LENT 2024: Day 30 - LIFE OF CHRIST

LENT 2024: DAY 30 - Tuesday March 19

 

“The procession of the Cross was usually preceded by a trumpeter to clear the road; then followed a herald announcing the name of the criminal who was being led to execution. Sometimes the name of the criminal and the reason for his condemnation was written on a board and hung about his neck. Two witnesses of the council which sentenced the one condemned to death were also to accompany the procession. A centurion mounted on horseback, along with a considerable detachment of soldiers, formed part of the procession… He bore the full weight of the Cross on His back and shoulders which were already raw from the scourging.

 

The Sunday previous He was hailed as “King” that morning the people shouted: “No King but Caesar.” The Jerusalem that saluted Him was now the Jerusalem that disowned Him. Since the temple priests had found Him accursed, they exiled Him from Jerusalem. This was the Law of Leviticus that the sin offering should be driven outside the city gates or the camp. “As for the transgression-victims, the bullock and the goat, whose blood was carried into the sanctuary to make expiation there, the carcasses must be taken away from the camp and destroyed by fire…” (Leviticus 16:27) Christ, the ultimate in sin offering, is driven like the scapegoat outside the city… “Thus it was that Jesus, when He would sanctify the people through His own blood, suffered beyond the city gate.” (Hebrews 13:12)

 

Fearful that the long scourging, the loss of blood, the crowning with thorns would bring His end before the Crucifixion, His enemies compelled a stranger, Simon of Cyrene, to help Him carry His Cross. Cyrene was a town on the northern coast of Africa. But Simon’s nationality is uncertain. He could have been Jewish, judging by his name, or a Gentile; it may be that he was even a black African, judging by his native locality… It was the first time the Savior laid His Cross on anyone; to Simon belongs the privilege of first sharig the Cross of Christ. “They forced a passer-by who was coming in from the country to carry it, one Simon of Cyrene, the father of Alexander and Rufus.” (Mark 15:21) [who were later] mentioned by the Apostle Paul as pillars of the Church.

 

Our Lord during His public life taught gentleness in return for injury: “If a man compels thee to attend him on a mile’s journey, go two miles with him of thy own accord.” (Matthew 5:41) Simon may never have heard the words; but words were not needed when he followed the Word.

 

Along the procession route, too, were many women. There are numerous instances of men failing in the Crucifixion, such as the Apostles who slept in the garden, Judas who betrayed, the Jewish and the Gentile courts who condemned, but there is not a record of a single woman ever asking for His death.

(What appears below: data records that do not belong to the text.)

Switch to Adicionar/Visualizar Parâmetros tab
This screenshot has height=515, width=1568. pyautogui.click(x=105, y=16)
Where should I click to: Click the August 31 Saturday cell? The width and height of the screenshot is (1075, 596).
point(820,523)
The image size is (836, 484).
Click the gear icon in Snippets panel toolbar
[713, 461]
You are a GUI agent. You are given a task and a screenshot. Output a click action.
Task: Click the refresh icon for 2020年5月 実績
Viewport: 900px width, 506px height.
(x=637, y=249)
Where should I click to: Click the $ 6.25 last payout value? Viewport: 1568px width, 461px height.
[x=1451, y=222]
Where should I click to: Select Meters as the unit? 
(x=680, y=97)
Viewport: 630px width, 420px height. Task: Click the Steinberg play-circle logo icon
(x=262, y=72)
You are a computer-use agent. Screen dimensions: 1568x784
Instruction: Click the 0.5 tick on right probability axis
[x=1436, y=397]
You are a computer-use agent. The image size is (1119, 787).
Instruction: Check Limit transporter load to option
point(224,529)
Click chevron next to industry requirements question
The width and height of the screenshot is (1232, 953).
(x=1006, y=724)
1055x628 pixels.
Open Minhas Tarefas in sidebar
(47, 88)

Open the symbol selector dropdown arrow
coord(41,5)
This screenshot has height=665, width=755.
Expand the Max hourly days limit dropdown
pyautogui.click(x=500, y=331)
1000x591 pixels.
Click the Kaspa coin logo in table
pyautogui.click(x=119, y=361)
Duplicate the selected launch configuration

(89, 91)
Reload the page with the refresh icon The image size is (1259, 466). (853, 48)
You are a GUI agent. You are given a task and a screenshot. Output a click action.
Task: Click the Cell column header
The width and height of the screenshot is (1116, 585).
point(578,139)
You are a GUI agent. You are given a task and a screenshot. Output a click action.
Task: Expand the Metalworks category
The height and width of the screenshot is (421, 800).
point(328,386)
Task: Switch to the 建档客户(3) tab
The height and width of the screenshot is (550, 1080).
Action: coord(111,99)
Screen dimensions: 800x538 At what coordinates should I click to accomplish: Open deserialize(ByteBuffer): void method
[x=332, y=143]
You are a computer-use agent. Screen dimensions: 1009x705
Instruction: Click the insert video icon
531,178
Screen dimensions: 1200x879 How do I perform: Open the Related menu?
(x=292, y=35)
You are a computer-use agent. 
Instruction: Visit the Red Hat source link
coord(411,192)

A heathen woman had interceded for His life with Pilate. At the Cross there would be… women but only one Apostle. During His last week the children shouted “Hosanna”, the men cried “Crucify”, but the women “wept”. To the weeping women He said: “It is not for Me that you should weep, daughters of Jerusalem; you should weep for yourselves and your children.” (Luke 23:28)

 

This was the first time since His interrogation before Pilate that Our Lord broke His silence. It was the Passion sermon of the Savior, or rather the first part of it; the second part consisted of His Seven Last Words from the Cross… He Who wept at Bethany and Whose Blood now wept on the road of Jerusalem, bade them not to weep for Him, for His death was a willed necessity – willed freely by Him, but a necessity for men… No superficial wailings of the women of Jerusalem would weaken Him in His determined purpose of sacrifice… Because He was a Priest going to sacrifice, then let them weep only if they availed themselves not of its fruits. As He would purge death of death by rising from the grave, so He now purged tears of lamentation, by showing that sin alone was worth tears. They were weeping for Him as a good man, but no such tears would He have at His deathbed, By rejecting their grief, He showed that He was not a good man sent to death, but a God-man saving sinners.

 

On this as on many other occasions He bade His hearers look to the state of their own souls. He diverted attention from Himself Who was sinless, to those who needed Redemption… The women were told not to have misplaced sorrow; let them look to their soul, their children, their city. He needed no tears; they did.”